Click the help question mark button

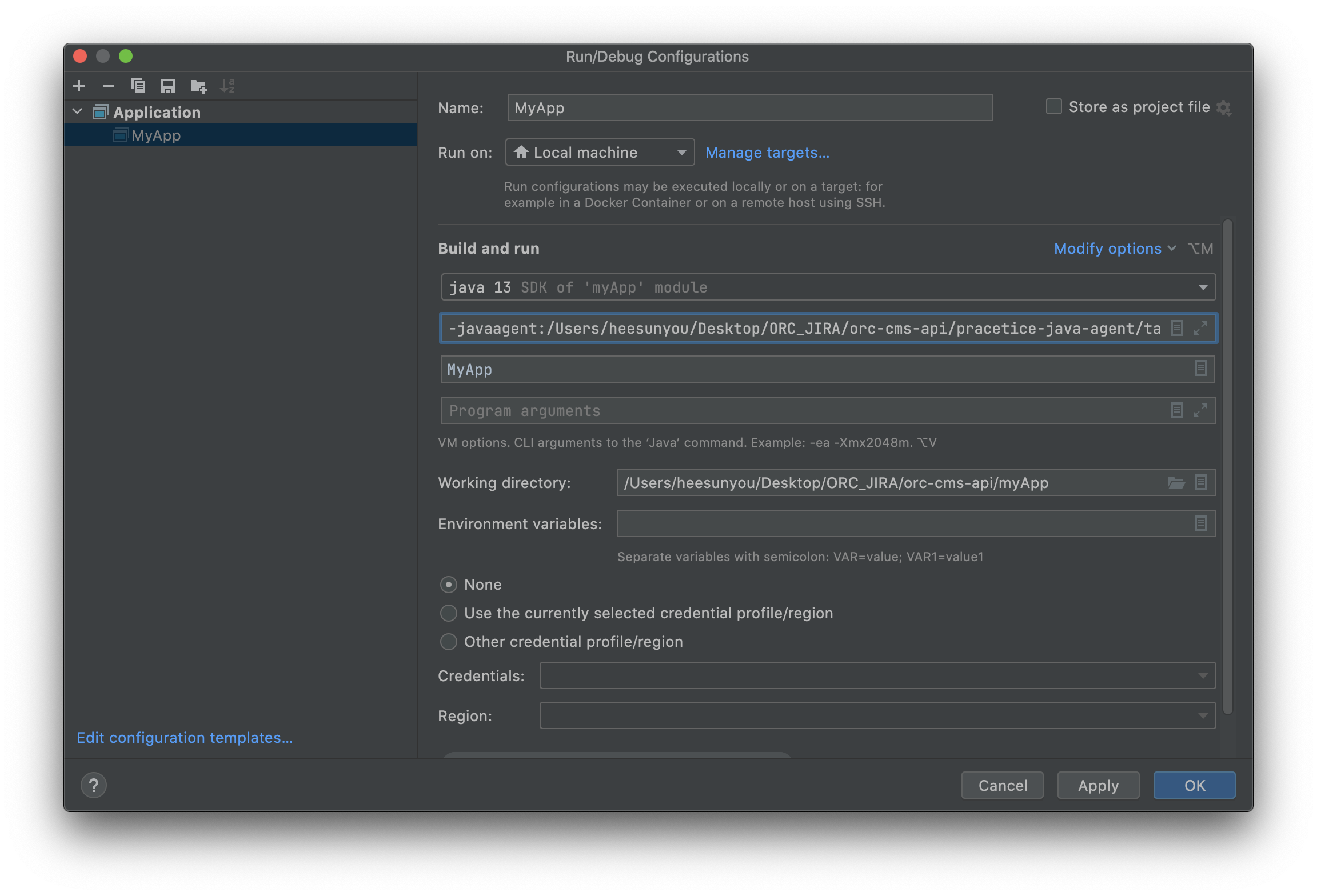[94, 785]
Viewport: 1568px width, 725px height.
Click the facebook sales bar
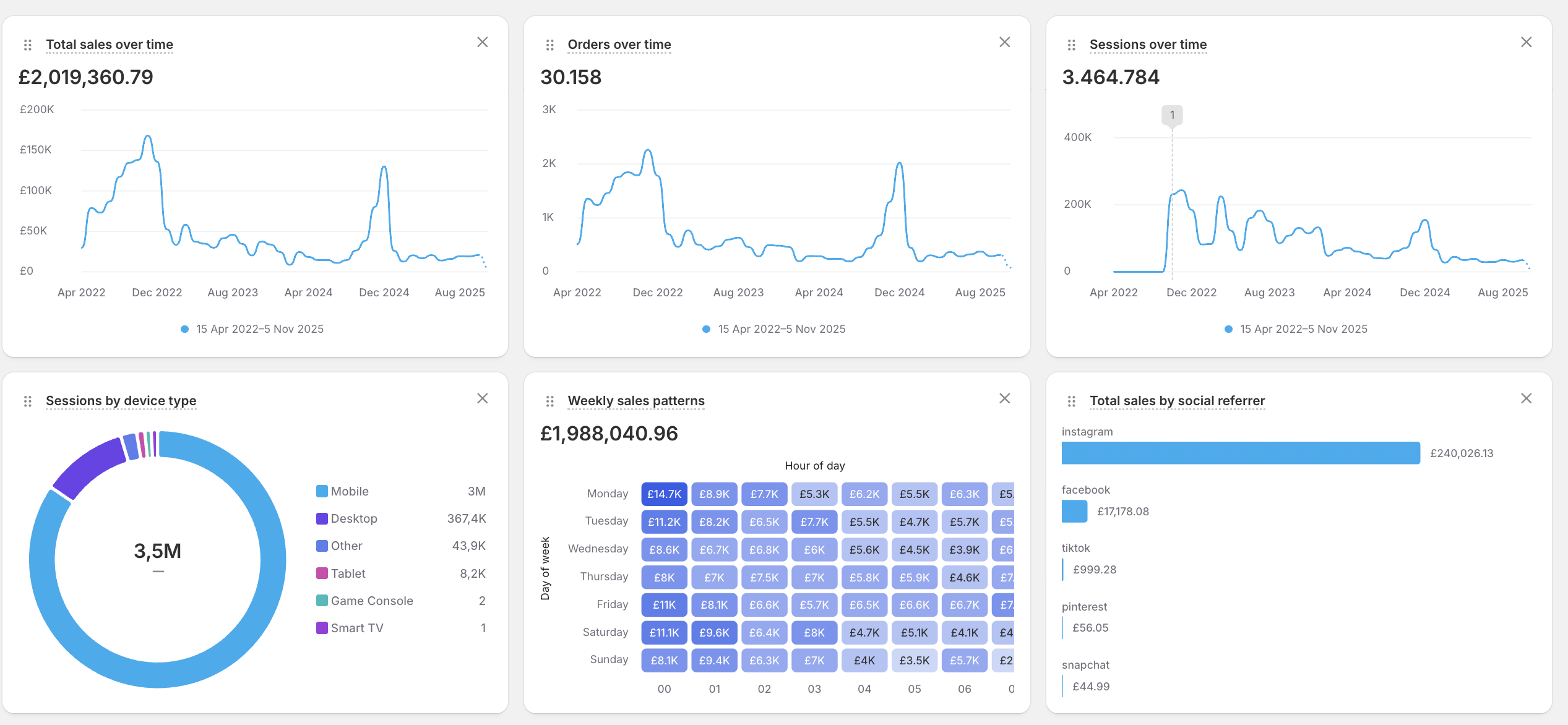[1074, 511]
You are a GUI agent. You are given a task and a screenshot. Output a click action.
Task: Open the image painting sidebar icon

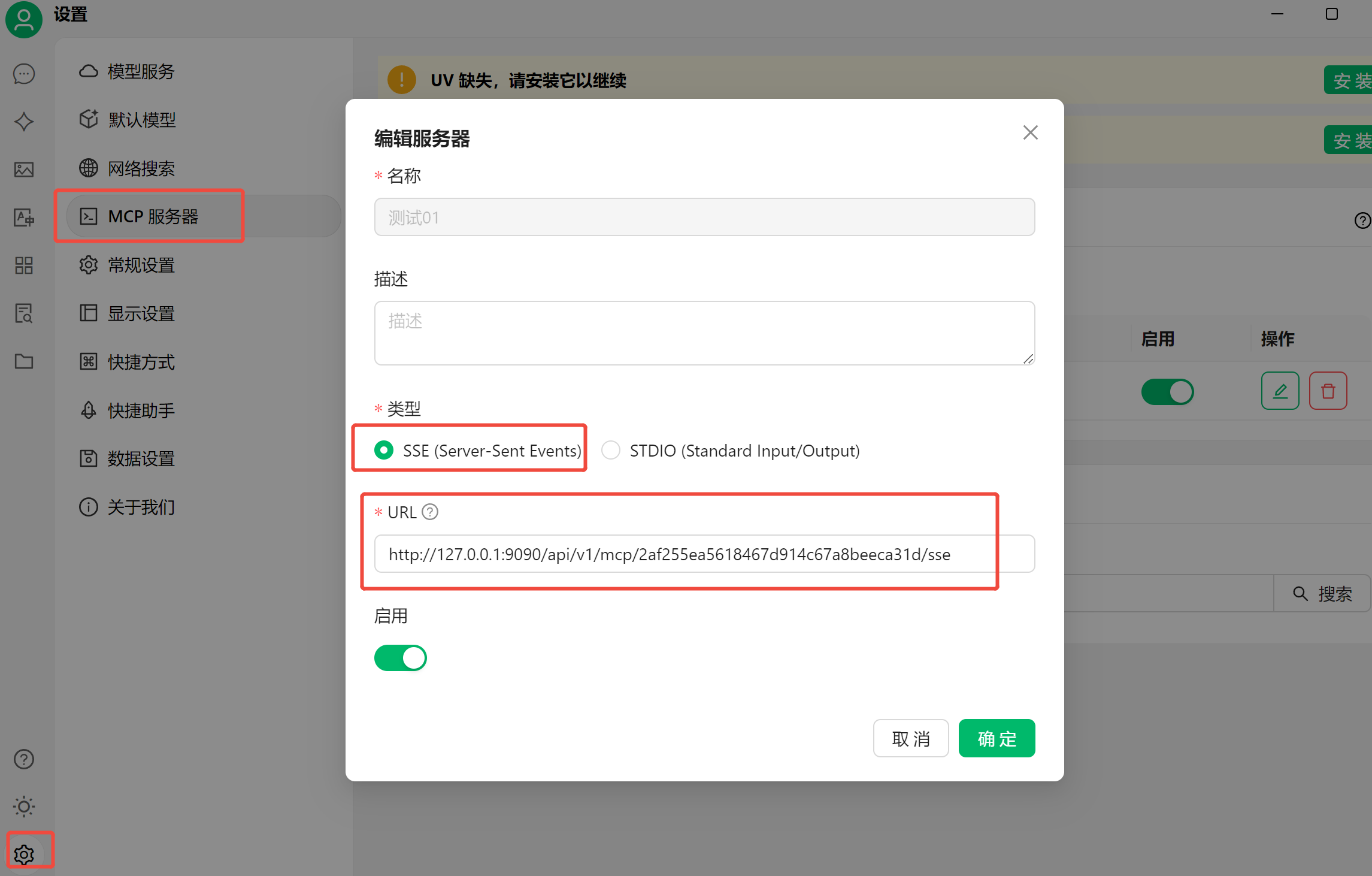click(24, 170)
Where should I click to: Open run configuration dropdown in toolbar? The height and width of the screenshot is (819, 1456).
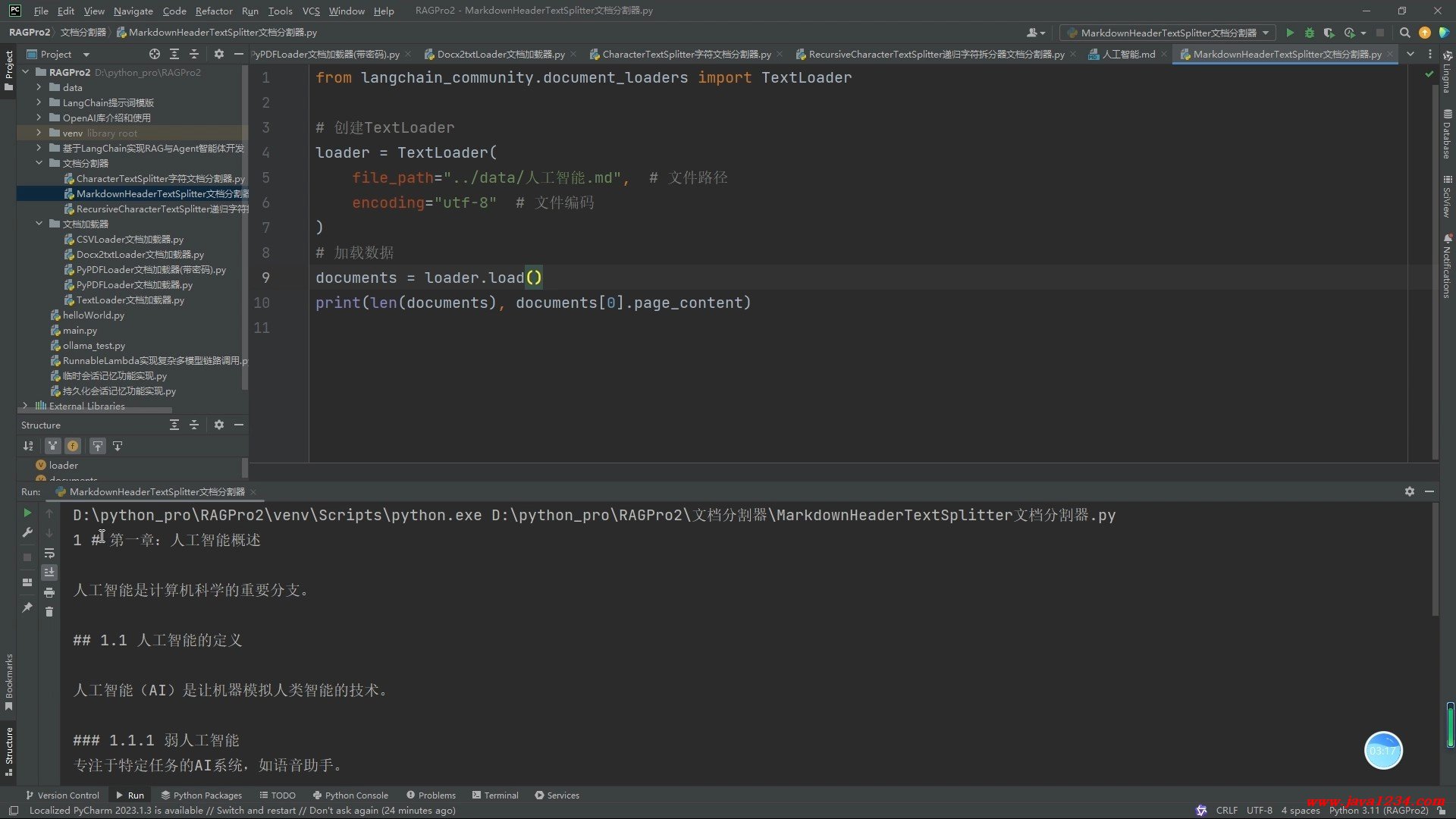[1168, 33]
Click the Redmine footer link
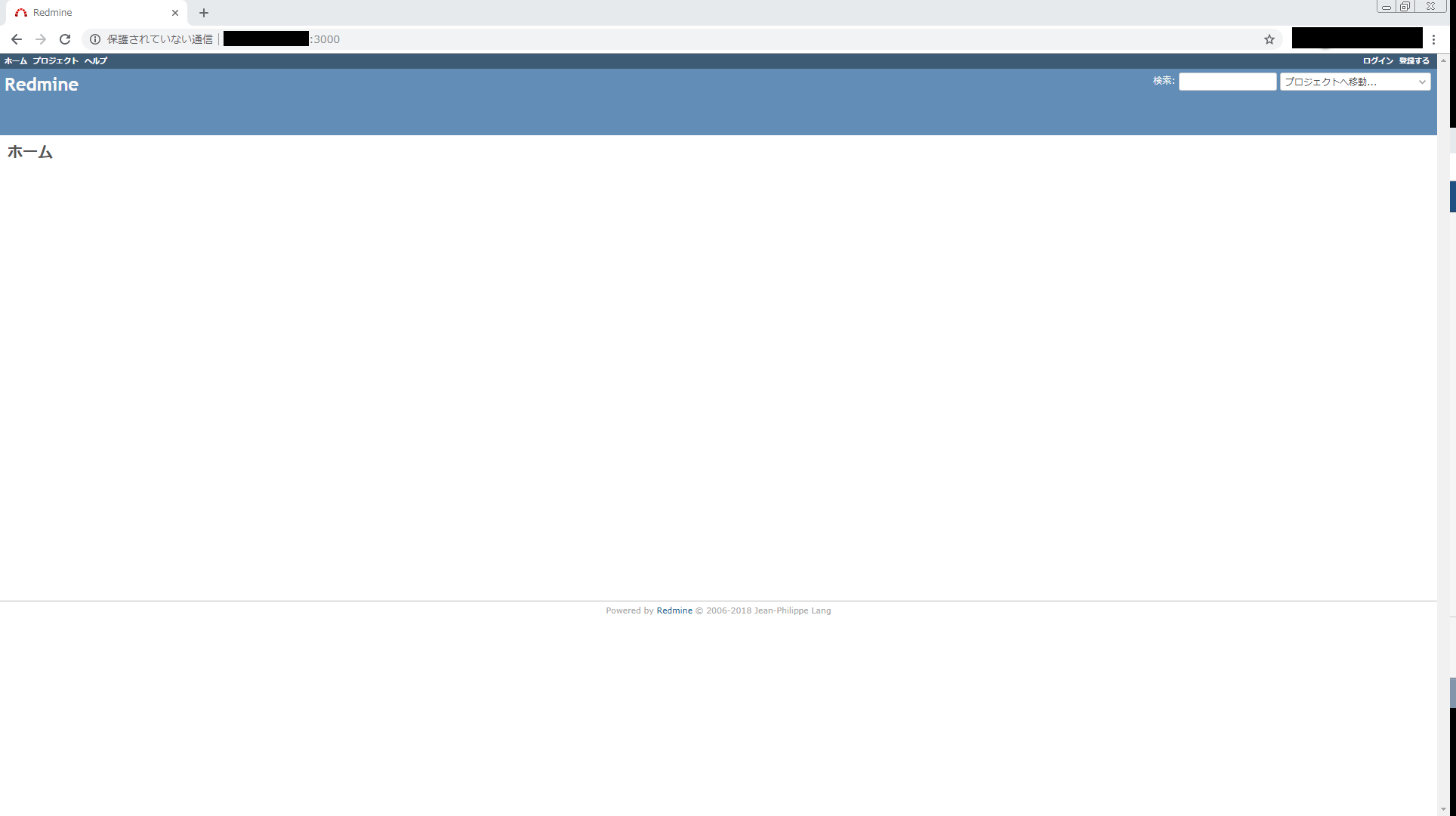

**What is expected**
Down to the last line, return the entries above exactly, with no pictures.

**Output below**
Click the help question mark button

[94, 785]
Viewport: 1568px width, 725px height.
Click the facebook sales bar
[1074, 511]
You are a GUI agent. You are given a task and a screenshot. Output a click action.
Task: Open the image painting sidebar icon

click(24, 170)
Where should I click to: Open run configuration dropdown in toolbar? The height and width of the screenshot is (819, 1456).
[1168, 33]
Click the Redmine footer link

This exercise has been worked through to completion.